Bi Chengpeng
Bioinformatics and Intelligent Computing Lab, Division of Clinical Pharmacology, Children's Mercy Hospitals, Kansas City, Missouri, USA.
BMC Bioinformatics. 2009 Jan 30;10 Suppl 1(Suppl 1):S13. doi: 10.1186/1471-2105-10-S1-S13.
Deciphering cis-regulatory elements or de novo motif-finding in genomes still remains elusive although much algorithmic effort has been expended. The Markov chain Monte Carlo (MCMC) method such as Gibbs motif samplers has been widely employed to solve the de novo motif-finding problem through sequence local alignment. Nonetheless, the MCMC-based motif samplers still suffer from local maxima like EM. Therefore, as a prerequisite for finding good local alignments, these motif algorithms are often independently run a multitude of times, but without information exchange between different chains. Hence it would be worth a new algorithm design enabling such information exchange.
This paper presents a novel motif-finding algorithm by evolving a population of Markov chains with information exchange (PMC), each of which is initialized as a random alignment and run by the Metropolis-Hastings sampler (MHS). It is progressively updated through a series of local alignments stochastically sampled. Explicitly, the PMC motif algorithm performs stochastic sampling as specified by a population-based proposal distribution rather than individual ones, and adaptively evolves the population as a whole towards a global maximum. The alignment information exchange is accomplished by taking advantage of the pooled motif site distributions. A distinct method for running multiple independent Markov chains (IMC) without information exchange, or dubbed as the IMC motif algorithm, is also devised to compare with its PMC counterpart.

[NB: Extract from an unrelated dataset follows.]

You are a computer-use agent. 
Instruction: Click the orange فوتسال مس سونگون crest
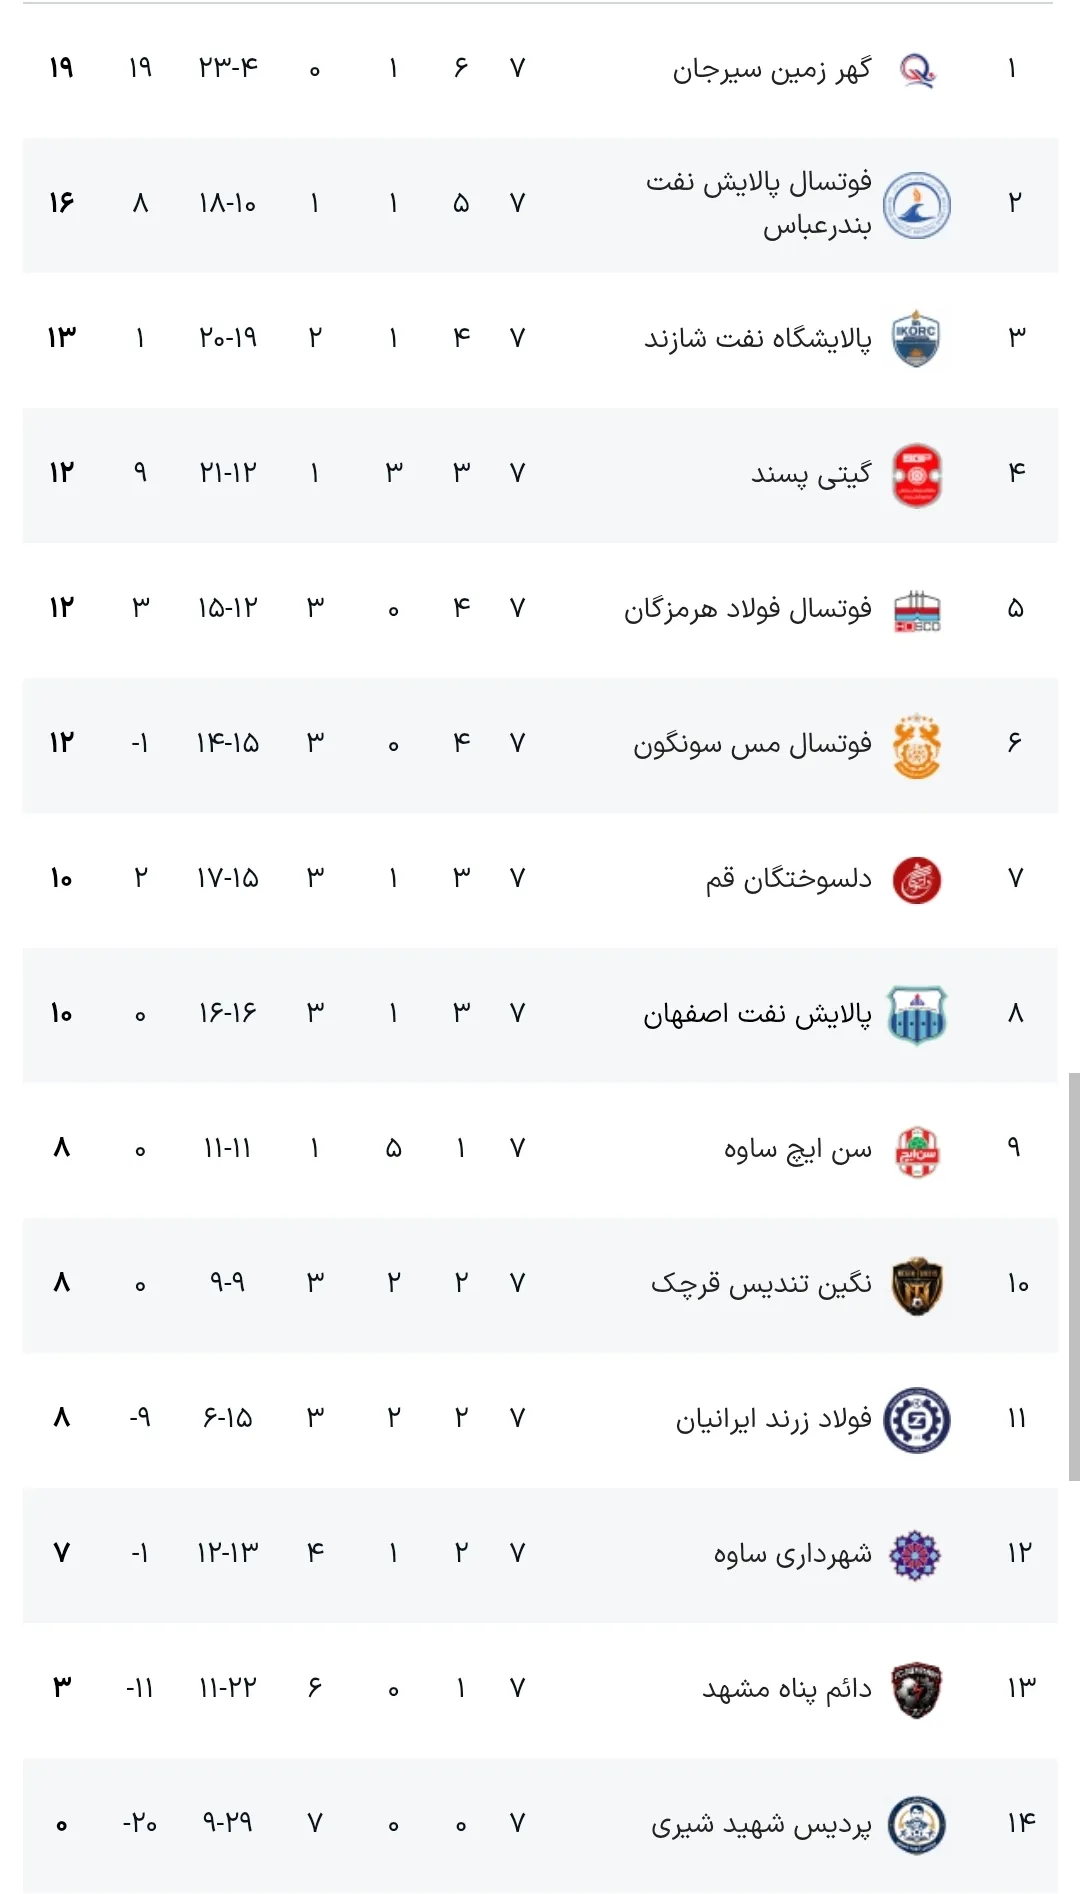(x=917, y=746)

Experimental studies demonstrate that the performance could be improved if pooled information were used to run a population of motif samplers. The new PMC algorithm was able to improve the convergence and outperformed other popular algorithms tested using simulated and biological motif sequences.
尽管已经投入了大量的算法研究,但在基因组中解析顺式调控元件或从头基序发现仍然难以捉摸。马尔可夫链蒙特卡罗(MCMC)方法,如吉布斯基序采样器,已被广泛用于通过序列局部比对来解决从头基序发现问题。然而,基于MCMC的基序采样器仍然像期望最大化(EM)方法一样受到局部最大值的困扰。因此,作为找到良好局部比对的先决条件,这些基序算法通常独立运行多次,但不同链之间没有信息交换。因此,设计一种能够实现这种信息交换的新算法是值得的。
本文提出了一种新颖的基序发现算法,即通过具有信息交换的马尔可夫链群体进化(PMC)算法,其中每个链初始化为随机比对并由梅特罗波利斯-黑斯廷斯采样器(MHS)运行。它通过一系列随机采样的局部比对逐步更新。具体而言,PMC基序算法按照基于群体的提议分布而不是个体提议分布进行随机采样,并使整个群体朝着全局最大值自适应进化。比对信息交换是通过利用汇总的基序位点分布来完成的。还设计了一种用于运行多个无信息交换的独立马尔可夫链(IMC)的独特方法,即IMC基序算法,以与其PMC对应算法进行比较。
实验研究表明,如果使用汇总信息来运行一组基序采样器,性能可以得到提高。新的PMC算法能够提高收敛性,并且在使用模拟和生物基序序列进行测试时优于其他流行算法。